• **İstenenler**:
#1 Okunacak metinde adı geçen ülkeleri metinde ilk geçtikleri sırayla yazın.
#2 Okunacak metnin "Esed rejimi tarafından" ile başlayıp "dört elle sarıldı." ifadesine kadar süren kısmını hiç değiştirmeden yeniden yazın.

Devrimciler, Hevaller, Yankeeler Birleşin!
Suriye’de yapılan yıkım ve katliamları Esed rejimin saflarında savaşarak seyreden ve fırsatın kazası olmaz mantığıyla komik ve kestirme bir kanton devlet inşasına girişen PKK-PYD’nin akıl ve mantık dışı propagandalar yapmasında bir beis yok. Ancak ne siyasal ve askeri ne de coğrafi ve stratejik açıdan sadece imkânsızı işaretleyen ‘Kobani Kanton Devleti’ müsameresi çok geniş bir heyecan dalgası yaratmış durumda.
Kobani meselesi PKK-PYD gibi Kürt ulusalcılarının Büyük Kürdistan Devleti için atılan ilk adım saplantılarını çoktan aştı. Çünkü mevcut tablo Türkiye’deki CHP ve sol-Alevi ve liberal aktörlerin AK Parti Hükümetini devirmek üzere devreye soktuğu bölgesel ve küresel hesapların da çok önemli bir parçasını işaretliyor. Bu sebeple hem Esed rejimi ve İran-Rusya bloğu aşısından hem de AB ve ABD açısından dönemsel olarak çok kullanışlı bir araç olarak öne çıkarılan Kobani Kanton Devleti’nin bekası, her türlü ilişki ve eylemi meşrulaştıran kanlı bir tuzağa dönüştürüldü.
Esed rejimi tarafından Kobani’nin PKK-PYD’ye teslim edilmesiyle birlikte çalınmaya başlayan devrimci plak aslında hem Esed rejimi hem de müttefikleri tarafından savaşın daha da geniş bir coğrafyaya yayılması demekti. Bölgede daha çok cephe açılarak savaşın içinden çıkılmaz bir hale sokulması maksadıyla Esed rejimin giriştiği zamana yayılmış bir ortak intihardı. PKK-PYD liderlik kadrosu, diplomatik zafer gibi lanse ettikleri bu intihara hevesle ve dört elle sarıldı.

• **Sağlanan Veriler**:
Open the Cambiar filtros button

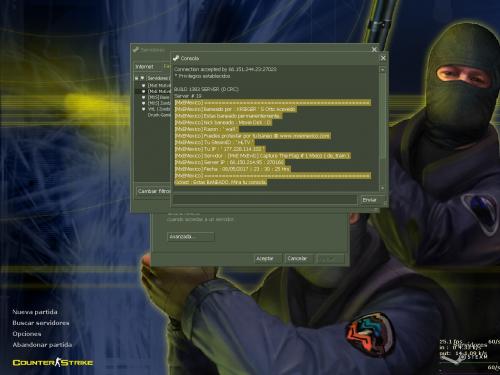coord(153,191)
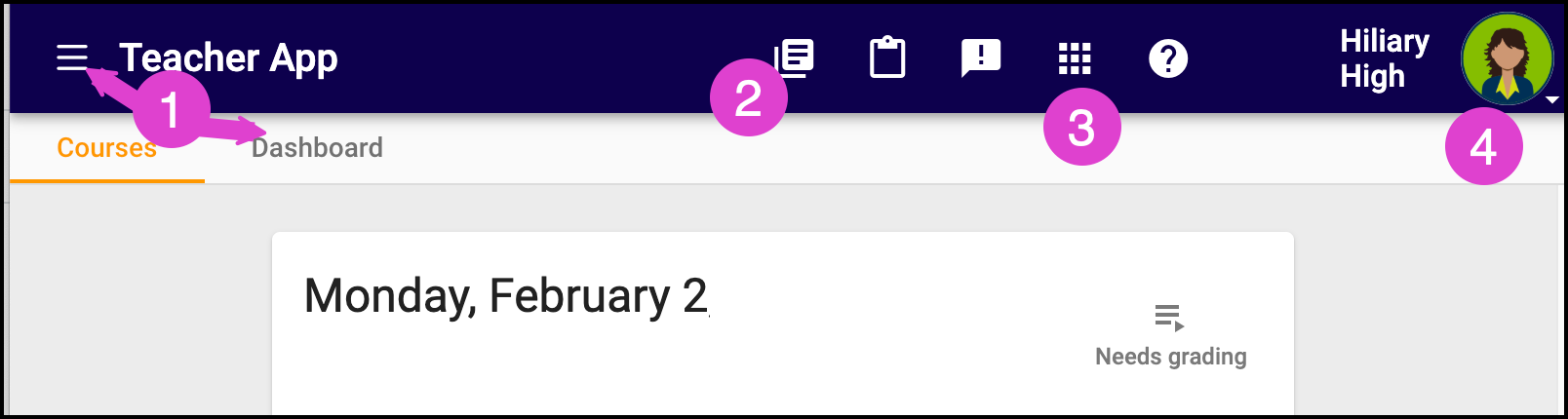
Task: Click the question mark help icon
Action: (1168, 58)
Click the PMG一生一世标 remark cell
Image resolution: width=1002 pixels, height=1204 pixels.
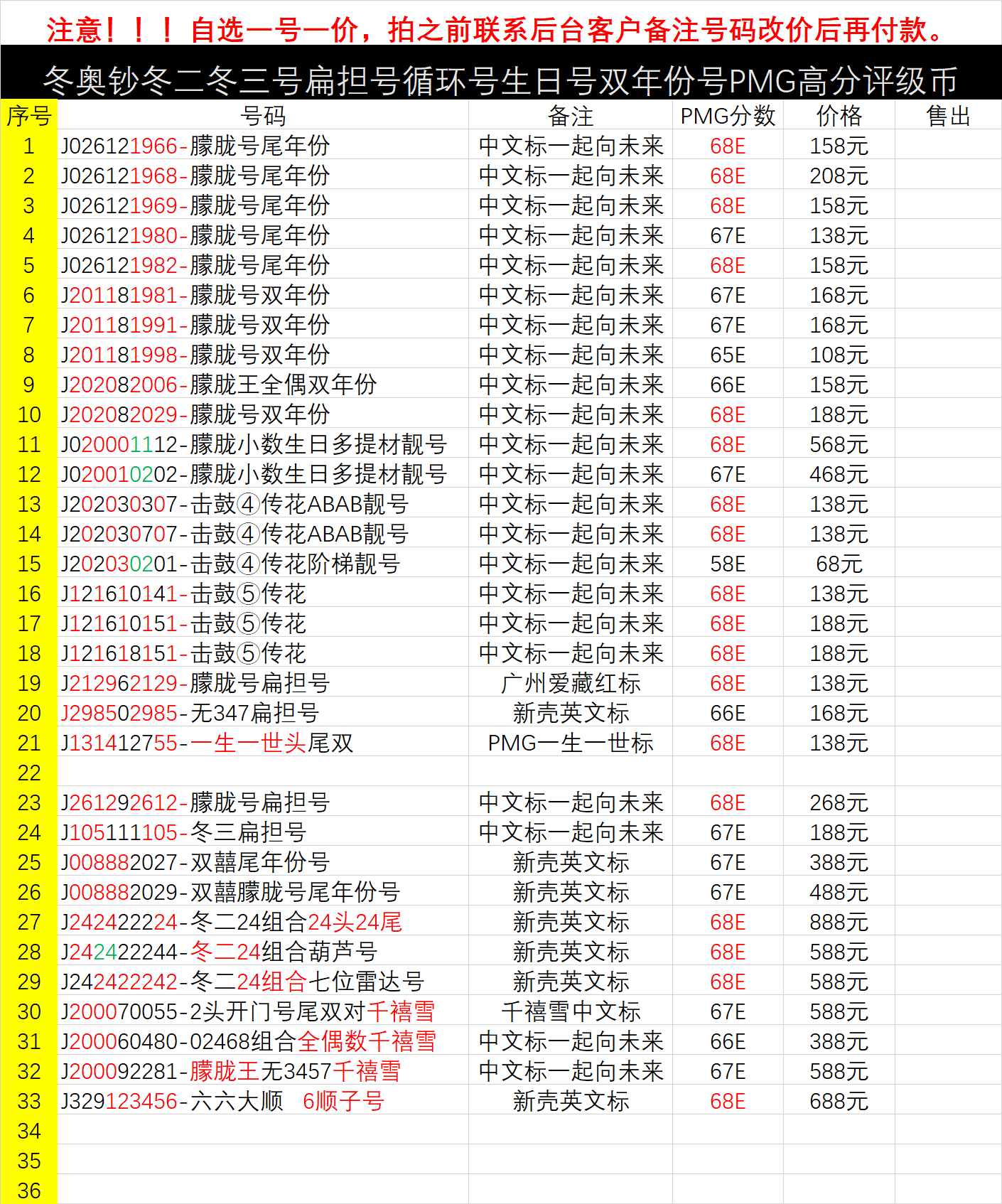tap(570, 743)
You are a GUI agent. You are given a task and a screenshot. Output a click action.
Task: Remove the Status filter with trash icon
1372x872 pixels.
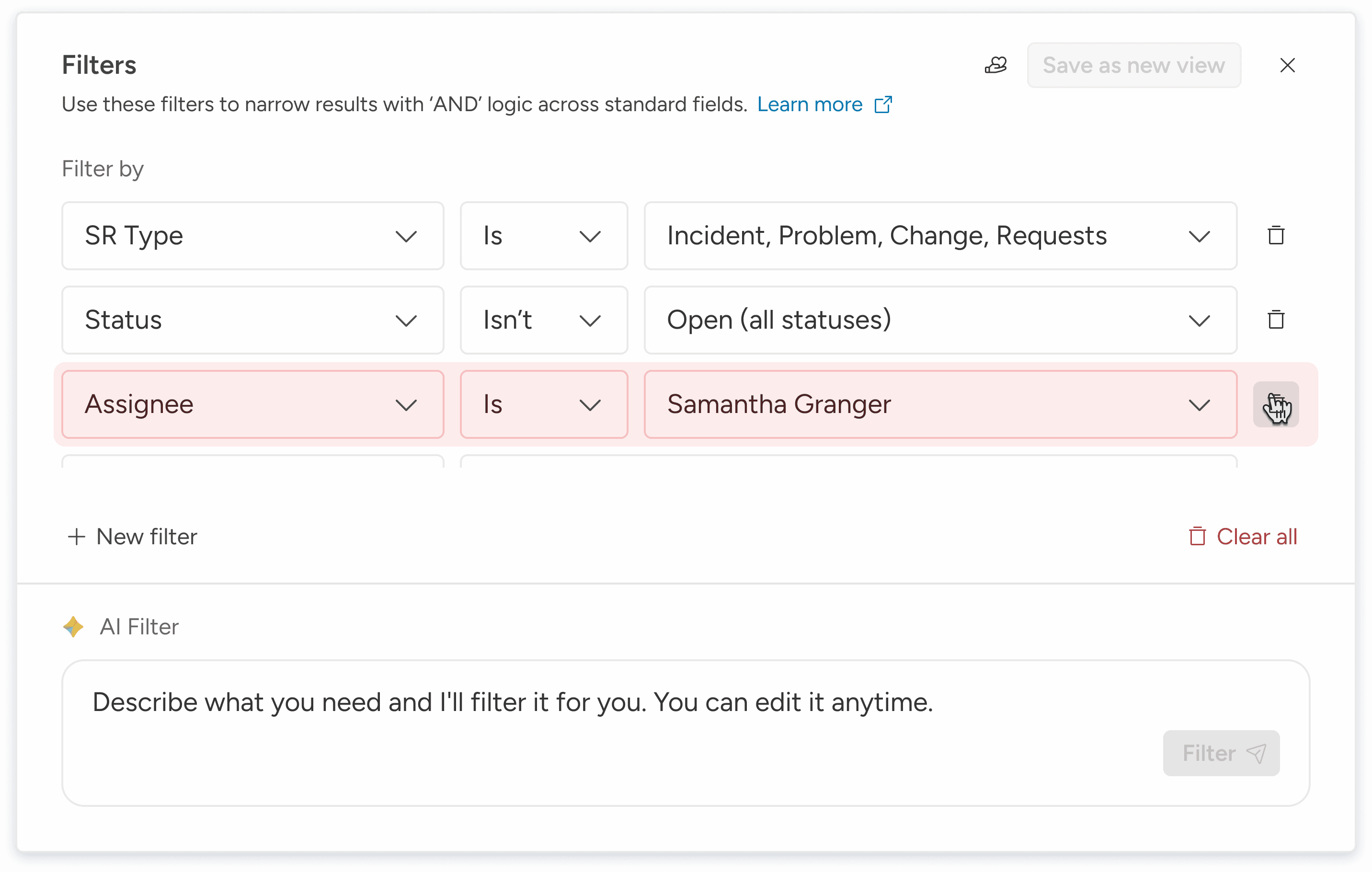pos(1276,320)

• **Görev Yanıtları**:
#1 Suriye, Türkiye, İran, Rusya, ABD

#2
Esed rejimi tarafından Kobani’nin PKK-PYD’ye teslim edilmesiyle birlikte çalınmaya başlayan devrimci plak aslında hem Esed rejimi hem de müttefikleri tarafından savaşın daha da geniş bir coğrafyaya yayılması demekti. Bölgede daha çok cephe açılarak savaşın içinden çıkılmaz bir hale sokulması maksadıyla Esed rejimin giriştiği zamana yayılmış bir ortak intihardı. PKK-PYD liderlik kadrosu, diplomatik zafer gibi lanse ettikleri bu intihara hevesle ve dört elle sarıldı.